ACTIVITY — Only one portion of the data is to be written out: from the line bearing "Amount Required (307, 1835)" through the line bearing "Your Cart (994, 16)". Write it exactly as it appears.

DATA LISTING —
---+---

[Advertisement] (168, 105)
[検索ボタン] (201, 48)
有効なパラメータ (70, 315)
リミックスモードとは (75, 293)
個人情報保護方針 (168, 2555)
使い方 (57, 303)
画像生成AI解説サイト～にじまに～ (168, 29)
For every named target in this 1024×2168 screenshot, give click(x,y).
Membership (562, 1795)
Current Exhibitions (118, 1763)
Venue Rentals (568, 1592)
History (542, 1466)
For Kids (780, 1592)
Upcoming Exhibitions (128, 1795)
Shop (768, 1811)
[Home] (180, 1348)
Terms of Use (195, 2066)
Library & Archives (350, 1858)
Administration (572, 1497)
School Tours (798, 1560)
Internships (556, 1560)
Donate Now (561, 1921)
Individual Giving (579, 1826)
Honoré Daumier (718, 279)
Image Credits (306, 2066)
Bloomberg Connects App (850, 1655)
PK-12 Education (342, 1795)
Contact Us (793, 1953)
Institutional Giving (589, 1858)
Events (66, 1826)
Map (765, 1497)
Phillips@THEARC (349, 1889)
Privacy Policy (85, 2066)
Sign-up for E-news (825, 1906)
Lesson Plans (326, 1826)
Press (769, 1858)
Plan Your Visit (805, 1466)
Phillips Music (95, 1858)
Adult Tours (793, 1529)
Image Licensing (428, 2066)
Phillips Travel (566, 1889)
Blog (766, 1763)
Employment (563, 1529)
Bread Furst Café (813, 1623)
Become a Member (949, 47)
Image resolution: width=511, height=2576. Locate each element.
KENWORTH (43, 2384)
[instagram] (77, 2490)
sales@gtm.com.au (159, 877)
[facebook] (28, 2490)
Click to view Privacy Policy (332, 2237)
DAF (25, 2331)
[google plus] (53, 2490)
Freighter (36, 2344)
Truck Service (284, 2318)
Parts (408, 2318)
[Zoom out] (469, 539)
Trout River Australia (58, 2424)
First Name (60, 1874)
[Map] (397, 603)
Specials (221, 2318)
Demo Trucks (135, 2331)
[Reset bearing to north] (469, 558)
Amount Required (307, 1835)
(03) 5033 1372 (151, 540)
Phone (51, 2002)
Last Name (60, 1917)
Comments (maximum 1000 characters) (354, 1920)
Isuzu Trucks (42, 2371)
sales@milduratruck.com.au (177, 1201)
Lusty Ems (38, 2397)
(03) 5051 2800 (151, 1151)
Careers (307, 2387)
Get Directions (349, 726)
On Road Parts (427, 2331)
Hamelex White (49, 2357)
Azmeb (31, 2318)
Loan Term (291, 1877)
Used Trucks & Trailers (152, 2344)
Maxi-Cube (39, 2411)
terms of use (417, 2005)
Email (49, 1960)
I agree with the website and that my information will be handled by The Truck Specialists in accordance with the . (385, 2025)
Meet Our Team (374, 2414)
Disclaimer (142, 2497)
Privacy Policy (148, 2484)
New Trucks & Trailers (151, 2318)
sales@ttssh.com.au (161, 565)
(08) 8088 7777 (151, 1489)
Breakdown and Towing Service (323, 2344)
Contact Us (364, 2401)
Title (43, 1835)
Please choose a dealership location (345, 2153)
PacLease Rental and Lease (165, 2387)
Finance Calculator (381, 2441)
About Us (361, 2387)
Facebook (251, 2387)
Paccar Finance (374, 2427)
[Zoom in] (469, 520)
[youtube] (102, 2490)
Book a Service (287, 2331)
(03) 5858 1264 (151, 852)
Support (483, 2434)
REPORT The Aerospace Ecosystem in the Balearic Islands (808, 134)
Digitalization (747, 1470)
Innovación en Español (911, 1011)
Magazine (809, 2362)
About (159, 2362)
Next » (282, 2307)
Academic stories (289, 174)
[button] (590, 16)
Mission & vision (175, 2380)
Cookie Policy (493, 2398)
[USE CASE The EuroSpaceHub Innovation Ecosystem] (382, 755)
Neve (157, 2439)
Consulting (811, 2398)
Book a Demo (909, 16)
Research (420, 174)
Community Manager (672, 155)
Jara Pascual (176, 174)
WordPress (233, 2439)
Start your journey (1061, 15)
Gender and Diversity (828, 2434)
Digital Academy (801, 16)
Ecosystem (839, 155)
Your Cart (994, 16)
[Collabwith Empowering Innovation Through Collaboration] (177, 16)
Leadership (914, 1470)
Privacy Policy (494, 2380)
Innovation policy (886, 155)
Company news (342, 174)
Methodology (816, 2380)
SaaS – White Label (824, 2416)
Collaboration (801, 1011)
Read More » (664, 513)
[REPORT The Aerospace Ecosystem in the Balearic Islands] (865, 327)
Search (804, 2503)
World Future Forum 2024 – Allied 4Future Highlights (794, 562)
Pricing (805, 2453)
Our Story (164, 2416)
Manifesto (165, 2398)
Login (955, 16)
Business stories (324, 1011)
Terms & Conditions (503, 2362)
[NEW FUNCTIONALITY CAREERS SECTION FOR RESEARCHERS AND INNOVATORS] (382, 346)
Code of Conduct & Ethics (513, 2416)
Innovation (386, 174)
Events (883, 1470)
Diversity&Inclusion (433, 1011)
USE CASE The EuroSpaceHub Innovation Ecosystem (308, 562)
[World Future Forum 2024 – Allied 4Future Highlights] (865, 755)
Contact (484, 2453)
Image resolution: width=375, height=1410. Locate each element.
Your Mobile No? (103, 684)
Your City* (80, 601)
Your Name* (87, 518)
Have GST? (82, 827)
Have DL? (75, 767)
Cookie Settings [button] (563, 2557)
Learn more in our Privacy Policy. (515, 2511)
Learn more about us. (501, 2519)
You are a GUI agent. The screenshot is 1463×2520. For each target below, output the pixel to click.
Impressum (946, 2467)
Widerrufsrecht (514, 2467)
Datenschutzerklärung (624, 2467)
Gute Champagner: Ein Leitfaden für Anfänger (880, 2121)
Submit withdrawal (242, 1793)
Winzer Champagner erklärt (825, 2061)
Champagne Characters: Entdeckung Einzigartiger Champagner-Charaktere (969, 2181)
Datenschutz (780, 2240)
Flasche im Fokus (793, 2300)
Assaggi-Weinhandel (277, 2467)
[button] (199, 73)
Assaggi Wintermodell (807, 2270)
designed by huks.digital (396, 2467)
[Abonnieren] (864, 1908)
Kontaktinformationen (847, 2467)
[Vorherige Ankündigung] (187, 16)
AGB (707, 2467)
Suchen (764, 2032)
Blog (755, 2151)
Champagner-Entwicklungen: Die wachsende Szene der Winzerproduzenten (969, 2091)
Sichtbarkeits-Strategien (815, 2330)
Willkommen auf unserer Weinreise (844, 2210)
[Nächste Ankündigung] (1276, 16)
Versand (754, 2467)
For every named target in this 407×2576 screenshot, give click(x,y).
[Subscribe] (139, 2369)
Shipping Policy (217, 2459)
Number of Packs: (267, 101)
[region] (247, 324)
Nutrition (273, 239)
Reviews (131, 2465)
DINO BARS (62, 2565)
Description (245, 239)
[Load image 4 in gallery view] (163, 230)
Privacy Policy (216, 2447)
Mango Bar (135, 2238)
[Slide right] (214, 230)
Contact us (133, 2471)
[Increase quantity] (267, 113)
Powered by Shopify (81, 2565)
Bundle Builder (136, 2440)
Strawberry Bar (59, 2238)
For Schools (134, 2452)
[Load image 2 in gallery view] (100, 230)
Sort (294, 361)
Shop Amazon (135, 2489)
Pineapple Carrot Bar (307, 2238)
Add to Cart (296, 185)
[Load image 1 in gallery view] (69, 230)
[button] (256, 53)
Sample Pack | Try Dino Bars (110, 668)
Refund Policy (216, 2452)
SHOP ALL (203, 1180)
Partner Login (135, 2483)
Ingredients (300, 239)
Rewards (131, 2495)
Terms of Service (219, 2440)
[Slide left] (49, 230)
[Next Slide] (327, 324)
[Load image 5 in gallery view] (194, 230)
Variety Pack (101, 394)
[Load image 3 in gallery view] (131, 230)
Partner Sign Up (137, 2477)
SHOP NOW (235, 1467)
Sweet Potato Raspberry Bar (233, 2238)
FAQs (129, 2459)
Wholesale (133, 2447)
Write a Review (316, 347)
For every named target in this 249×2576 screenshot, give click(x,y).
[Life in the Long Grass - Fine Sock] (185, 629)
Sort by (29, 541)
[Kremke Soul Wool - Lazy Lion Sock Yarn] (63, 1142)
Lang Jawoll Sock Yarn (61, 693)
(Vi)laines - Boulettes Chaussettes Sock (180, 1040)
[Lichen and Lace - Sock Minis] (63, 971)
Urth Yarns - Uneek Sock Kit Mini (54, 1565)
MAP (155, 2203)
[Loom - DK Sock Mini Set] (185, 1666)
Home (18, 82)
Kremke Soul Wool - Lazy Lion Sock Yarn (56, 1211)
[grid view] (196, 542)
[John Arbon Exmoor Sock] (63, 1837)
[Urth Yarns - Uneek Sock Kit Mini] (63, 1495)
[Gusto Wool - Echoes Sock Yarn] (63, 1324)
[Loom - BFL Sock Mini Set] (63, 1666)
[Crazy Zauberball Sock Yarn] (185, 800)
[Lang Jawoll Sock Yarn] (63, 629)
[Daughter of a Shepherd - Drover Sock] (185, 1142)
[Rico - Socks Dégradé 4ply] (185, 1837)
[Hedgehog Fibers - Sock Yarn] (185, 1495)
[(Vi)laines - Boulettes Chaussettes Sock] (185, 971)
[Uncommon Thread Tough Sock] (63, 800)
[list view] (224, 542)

---+---

RESULT OF THIS EXERCISE —
Amount Required (307, 1835)
(03) 5033 1372 (151, 540)
Phone (51, 2002)
Last Name (60, 1917)
Comments (maximum 1000 characters) (354, 1920)
Isuzu Trucks (42, 2371)
sales@milduratruck.com.au (177, 1201)
Lusty Ems (38, 2397)
(03) 5051 2800 (151, 1151)
Careers (307, 2387)
Get Directions (349, 726)
On Road Parts (427, 2331)
Hamelex White (49, 2357)
Azmeb (31, 2318)
Loan Term (291, 1877)
Used Trucks & Trailers (152, 2344)
Maxi-Cube (39, 2411)
terms of use (417, 2005)
Email (49, 1960)
I agree with the website and that my information will be handled by The Truck Specialists in accordance with the . (385, 2025)
Meet Our Team (374, 2414)
Disclaimer (142, 2497)
Privacy Policy (148, 2484)
New Trucks & Trailers (151, 2318)
sales@ttssh.com.au (161, 565)
(08) 8088 7777 (151, 1489)
Breakdown and Towing Service (323, 2344)
Contact Us (364, 2401)
Title (43, 1835)
Please choose a dealership location (345, 2153)
PacLease Rental and Lease (165, 2387)
Finance Calculator (381, 2441)
About Us (361, 2387)
Facebook (251, 2387)
Paccar Finance (374, 2427)
[Zoom in] (469, 520)
[youtube] (102, 2490)
Book a Service (287, 2331)
(03) 5858 1264 (151, 852)
Support (483, 2434)
REPORT The Aerospace Ecosystem in the Balearic Islands (808, 134)
Digitalization (747, 1470)
Innovación en Español (911, 1011)
Magazine (809, 2362)
About (159, 2362)
Next » (282, 2307)
Academic stories (289, 174)
[button] (590, 16)
Mission & vision (175, 2380)
Cookie Policy (493, 2398)
[USE CASE The EuroSpaceHub Innovation Ecosystem] (382, 755)
Neve (157, 2439)
Consulting (811, 2398)
Book a Demo (909, 16)
Research (420, 174)
Community Manager (672, 155)
Jara Pascual (176, 174)
WordPress (233, 2439)
Start your journey (1061, 15)
Gender and Diversity (828, 2434)
Digital Academy (801, 16)
Ecosystem (839, 155)
Your Cart (994, 16)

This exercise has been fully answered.